Let's unpack Tierney's argument. Since 2008, wholesale power prices have plunged more than 50 percent on average. Gas prices are at their lowest point in 10 years, but coal prices have continued a steady upward march, partly as a result of growing coal exports. What Tierney called "tighter price differentials" between gas and coal have put an economic hammerlock on coal-fired power plants, especially decades-old beaters that are less efficient than newer plants. The old coal plants have been sitting idle longer as a result.
Also, the recession cut electricity demand. "Low demand for electricity moderates electricity prices by reducing the amount of time a relatively inefficient coal plant might otherwise be called upon to operate." Electricity prices also have softened as a result of efficiency. That's a good thing. When customers can get more value out of kilowatt-hours, they save money, utilities don't need to maintain as many generating horses in their stables, and there is less pollution emitted. Only an ideologue stuck on the notion that energy efficiency is a manifestation of hippie liberalism would find that a bad thing.

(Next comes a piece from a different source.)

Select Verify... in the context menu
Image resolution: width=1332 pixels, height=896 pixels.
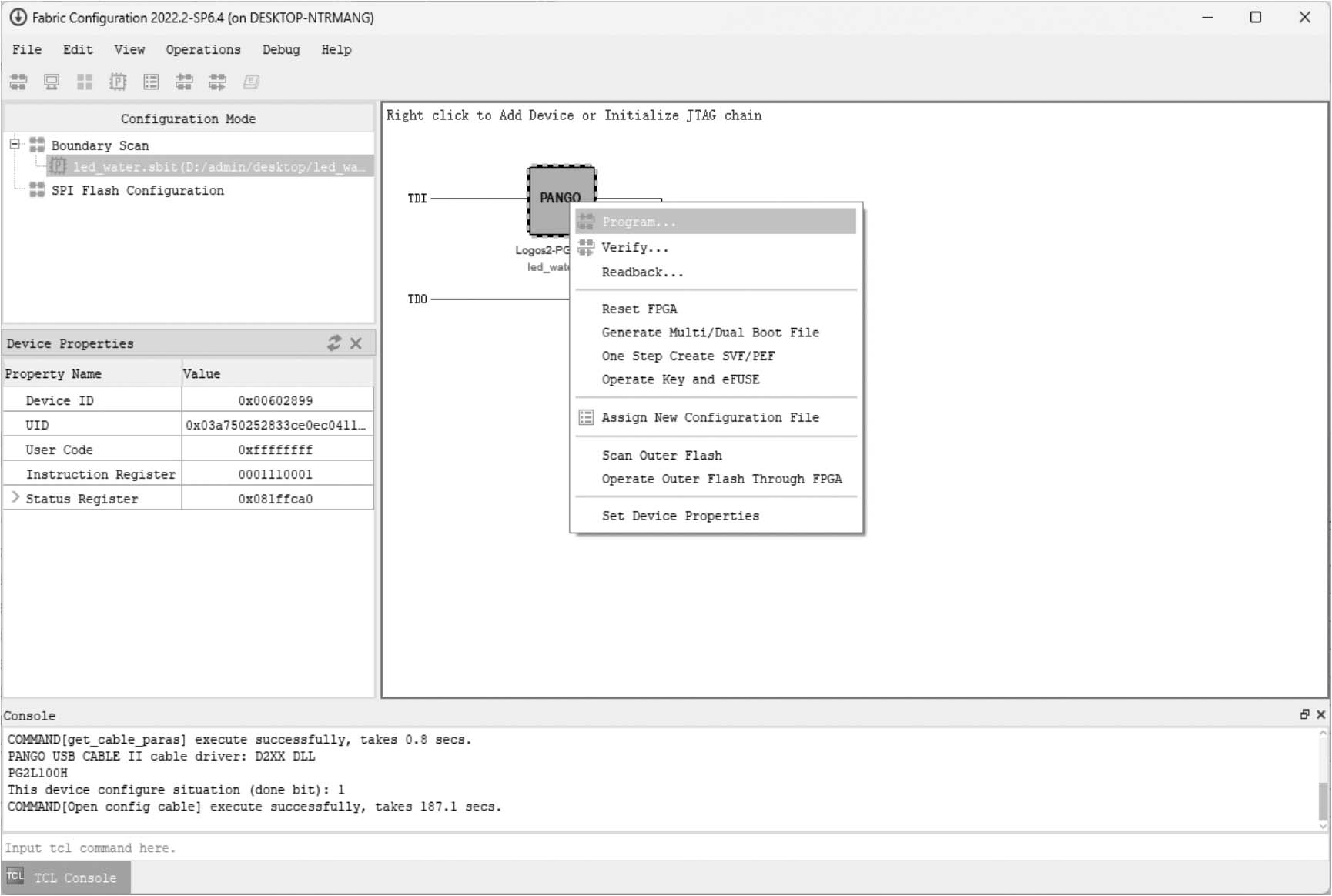(x=634, y=248)
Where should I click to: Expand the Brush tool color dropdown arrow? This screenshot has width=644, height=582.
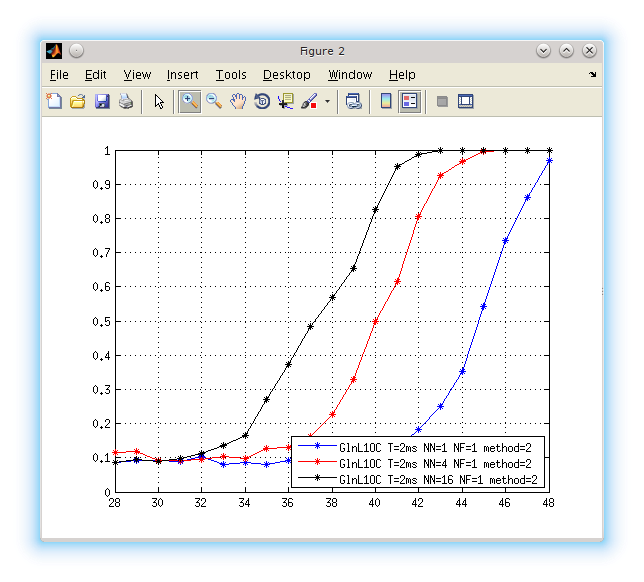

As a resource, efficiency and its kissin' cousin demand-response--e.g., paying factories to go off line temporarily during demand peaks--can beat generation in the market and the market has noticed. The PJM Interconnection, a grid operator that runs a competitive wholesale electricity market in 13 Northeastern and Midwestern states, purchased efficiency and demand-response resources in its 2014-2015 auction seeking "forward capacity," a tool for securing sufficient resources for meeting forecast energy demand.
Yet another factor cutting prices and making life hard for inefficient coal plants has been milder than normal winter weather. Fewer really cold days translates into reduced gas demand, putting downward pressure on gas prices, and enhancing gas' competitive advantage over coal.
Tierney took a gander at dissecting FirstEnergy's argument that its plan to close nine coal plants is EPA's fault. Most of the plants destined for the boneyard are more than half a century old. They are "merchant" plants, meaning they must compete with newer, more efficient plants in competitive wholesale power markets where gas has the aforementioned cheapness advantage. Most of the plants were idled two years ago in response to unfavorable market conditions.
Sure, EPA's rules don't do any favors for the economics of old, inefficient plants. Pollution cleanup requirements, however, are more of a final straw than a catastrophic bolt from the blue. When inefficient coal must compete in a softer market against cheap, abundant, and cleaner gas, the costs of pollution control rules--which, remember, have been in the works since the first Bush administration--might be the tipping point for a utility CEO to say out with the old and dirty and in with the new and cleaner.
Old coal plants finally are being forced to internalize the pollution costs they have been shifting onto society at large. Think of it as a market correction.